Mary Kay settles herself in, and I continue my iPod/cell phone ritual. But I feel someone watching me. It's an unsettling feeling. I look up from my phone and my eyes take a second to focus. Then I see her.



Gucci's pissed at what Mary Kay said and she's doing her best to scorch my retinas out with her light sabre eyes. Really, I didn't start it or bring it up; I merely agreed. And there's no need to be hateful when you're the one at fault. Gucci stared at me, waiting for me to say something or start something, and then I think she would have hit me. I said nothing to her, just went back to my phone and thought about what an asshole that Gucci was to make people stand when she should have just held her crappy purse like a normal person. A normal person with a soul.

Halfway into the city I looked up again, and Gucci was done with giving me filthy looks. I looked out the window past her, but something caught my eye: Gucci had a tattoo on her forearm that looked like it came from a prison. It was the name "Regina" in fancy cursive. I started giggling, which turned into a full blown laugh. Gucci looked at me, then looked out the front window thinking I was laughing about something I was listening to.

Think again, Gucci.

In seventh or eighth grade I had a science teacher named Dr. Frasier. God love Dr. Frasier. He was really tall, really thin, and he had an old scar on one of his temples. It looked like he'd had a pretty significant head injury, but he was still able to teach. He's the right age to have been in Vietnam, so maybe that's where it came from.

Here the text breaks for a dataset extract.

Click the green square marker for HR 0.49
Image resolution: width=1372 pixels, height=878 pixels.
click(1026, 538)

Dr. Frasier was different than any other teacher I've ever had because he was the calmest man I've ever seen. His pulse rate never went over 80, no matter how rowdy the class got. Kids would cuss right to his face and he never got upset. He'd just tell them to settle down or to go sit in his office (at the back of the classroom) in a monotone voice. Either the head injury interrupted the anger center in his brain or he was on some serious downers.

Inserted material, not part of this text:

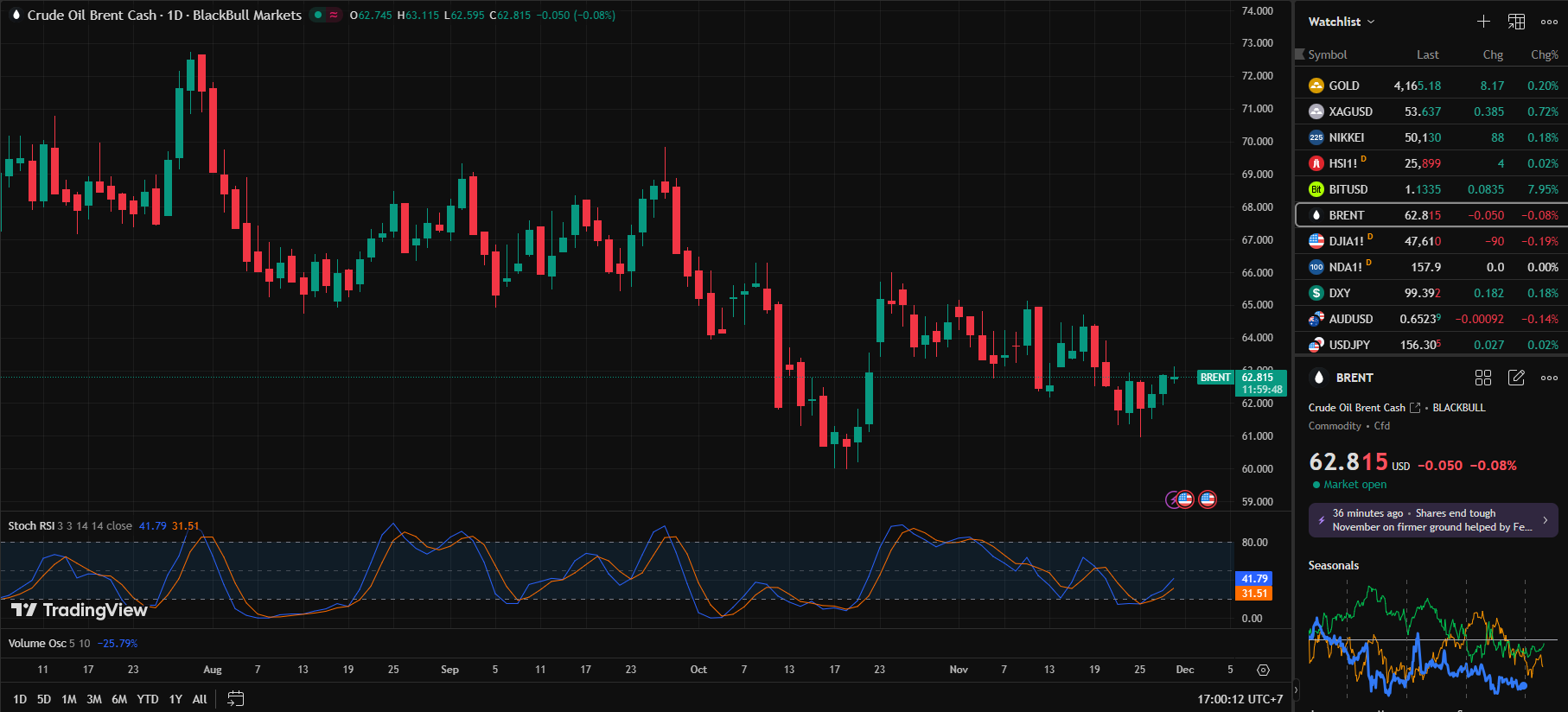
Task: Toggle the green market status dot in chart header
Action: (x=319, y=15)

There was a girl in class named Regina, prounced [ri-jeen-nah]. Her name rhymes with Tina. Regina Smethers. She was pretty cool. Dr. Frasier would be giving us a lecture on science and he'd ask the class a question. When Regina would raise her hand to answer the question, Dr. Frasier would call on her and mispronounce her name.

Instead of calling her Regina that rhymes with Tina, he would call her Regina that rhymes with vagina.

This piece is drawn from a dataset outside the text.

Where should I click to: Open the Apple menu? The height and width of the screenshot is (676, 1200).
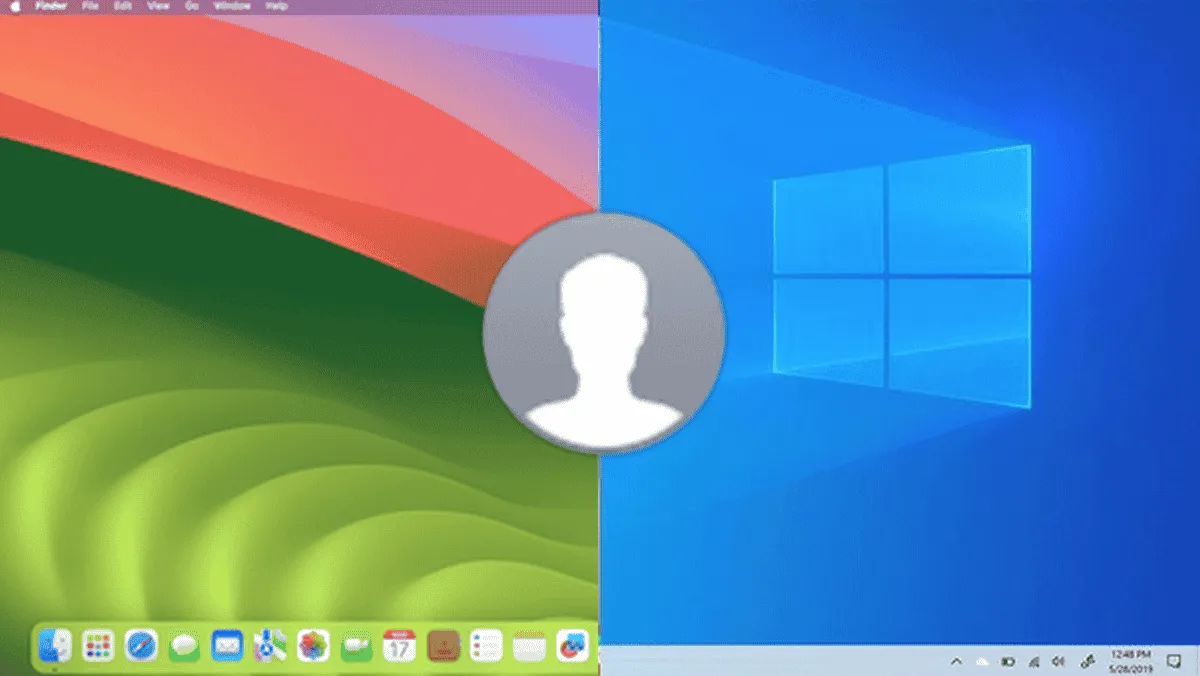(15, 6)
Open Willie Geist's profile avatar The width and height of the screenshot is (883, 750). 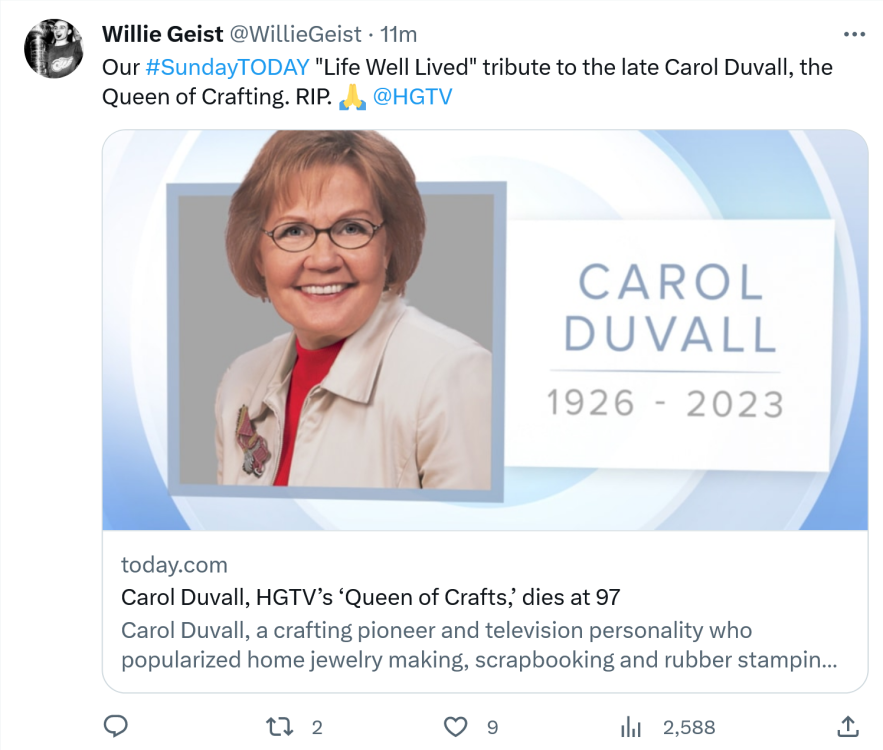point(53,49)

No matter how many times she corrected him, he continued calling her Regiiina. She started off politely correcting him.

"Uhm, my name is Regeena."

He would smile faintly and shrug.

After half a quarter of the entire class howling in laughter every day, her corrections got more colorful.

"Goddammit, my name is Regeena!"

He would smile faintly and shrug.

Thinking back, there was the possibility Dr. Frasier was Canadian. That would explain him insisting his pronunciation based on the Saskatchewan city.

The people in Regina, Saskatchewan Canada love their city. Above all, they love the way the name just rolls off your tongue. (Photo courtesy of Canada Photos.com.)

You can imagine Ms. Smether's frustration after being called Regiiina for a whole school year. Of course, the nickname found its way outside of class. Word spread like wildfire that her name could be mispronounced to sound like vagina. Kids were all over that.

Every in class day during roll call:

Dr. Frasier: "Devon?"
Devon: "Here."
Dr. Frasier: "Lisa?"
Lisa: "Here."
Dr. Frasier: "Regiiina?" Class erupts in laughter.
Regina: "GODDAMMIT!"
Dr. Frasier: [Faint smile, shrug] "Okay. Let's take a look at chlorophyll today...."

Naturally when I saw Gucci's tattoo I was transported back to middle school and that poor girl Regina and Dr. Frasier. I honestly believe he did that on purpose all year long. We all thought he was lame, but he had the cognitive ability and the good sense to make vagina puns on a daily basis. Kudos to him for adding some humor to our classroom.

The picture above is Dr. Vance Frasier. I got it from a class photo from 1978, but I was in his class in 1984 or 1985 when he moved from being the principal at Carmel River School to teaching at Carmel Middle School.